Not everyone has the ambition or desire to backpack across America, but that is exactly what Josh James of Charlotte, N.C., is doing.
“I felt I was lucky enough to have the freedom to do it,” James said. “I saved up the money, quit my job and took off.”
He is not being sponsored because, as he said, that would detract from his purpose of seeing the country. He walks about 10 to 30 miles per day.
In early March, James began his journey along the Appalachian Trail near the town of Damascus, Va., and 500 miles later picked up the American Discovery Trail in Washington, D.C. The American Discovery Trail stretches across more than 6,800 miles. It is the only coast-to-coast, non-motorized recreational trail that links communities, cities, parks and wilderness allowing people to hike, bike or ride horses.
James is traveling the Santa Fe Trail through Kansas as it follows the same general path as the American Discovery Trail. He said the route is 60 to 70 percent back roads, but there aren't a lot of trails in Kansas, so he has been on roads most of the time.
“What would make Kansas better is the completion of the Flint Hills Nature Trail in eastern Kansas,” James said.
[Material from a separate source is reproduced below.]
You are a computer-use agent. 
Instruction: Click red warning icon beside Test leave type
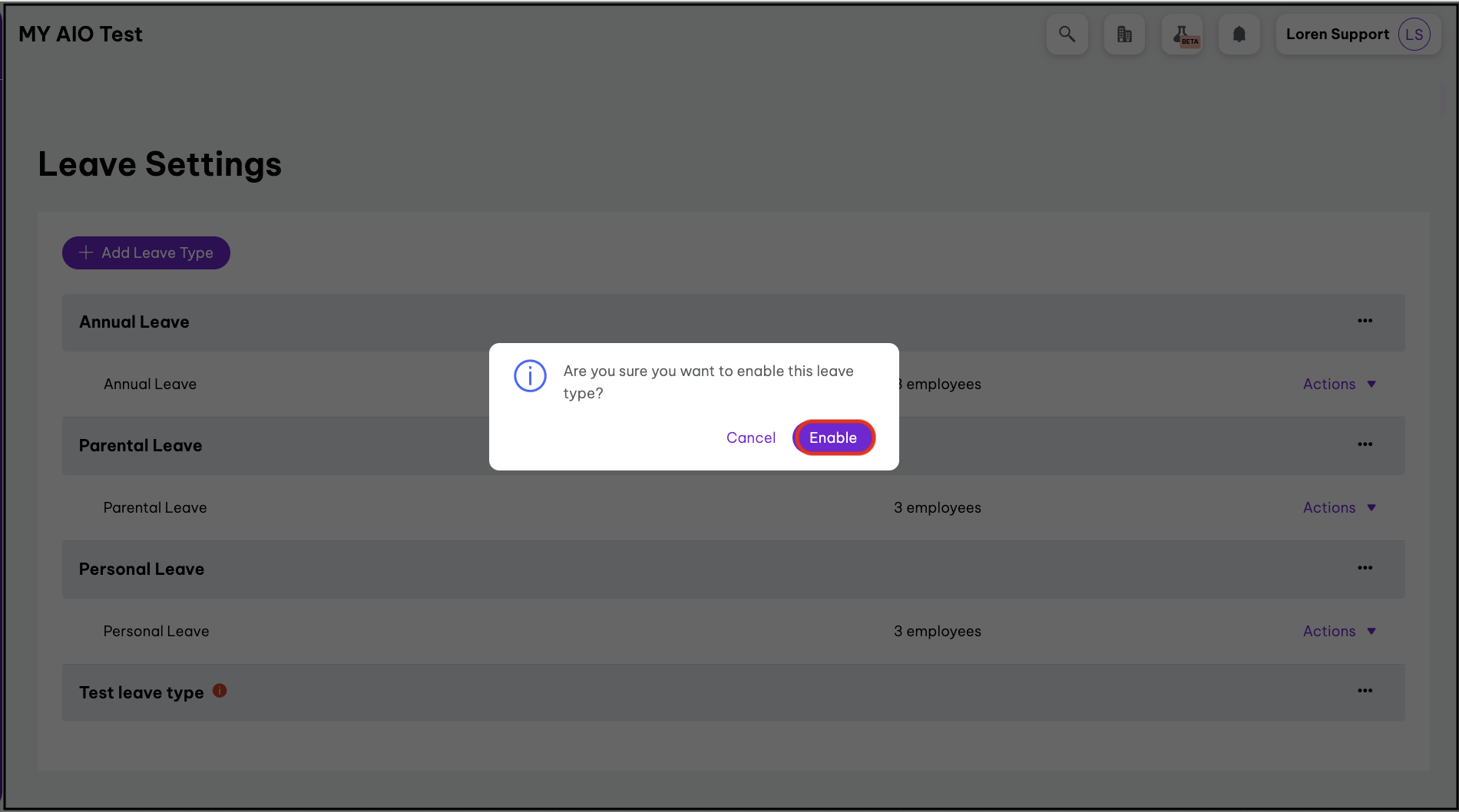(220, 691)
He lost his way trying to find Maxwell Wildlife Refuge. The map he has for the route is a little rough and has the wrong numbers for the county roads, so he followed the Santa Fe Trail markers to Lehigh and then walked along U.S. Highway 56, even though he prefers to stay off the main roads.
James camped in Canton on Monday night and then rested for a while in Galva before reaching McPherson, where he spent an evening of luxury at the Red Coach Inn. He only gets a room in a hotel two or three times per state.
Although James had been told he wouldn't like Kansas “because there is nothing here,” he found it to have as much beauty as any other state.
“It's a lot more beautiful than people said it would be,” he said. “One of the prettiest places in Kansas, so far, is Council Grove. I am looking forward to seeing the Cheyenne Bottoms area.”
One of the experiences that stands out for him is the two days he stayed with an Amish family in Indiana.
“They eat the most amazing food,” he said. “It's almost like Thanksgiving for every meal.”
James said enjoys being able to travel at his own speed and not having to be anywhere by a certain time. He plans to stop in Colorado for the winter, when he will get a job to replenish his funds before continuing on to the West Coast. He estimates he will reach San Francisco sometime next fall.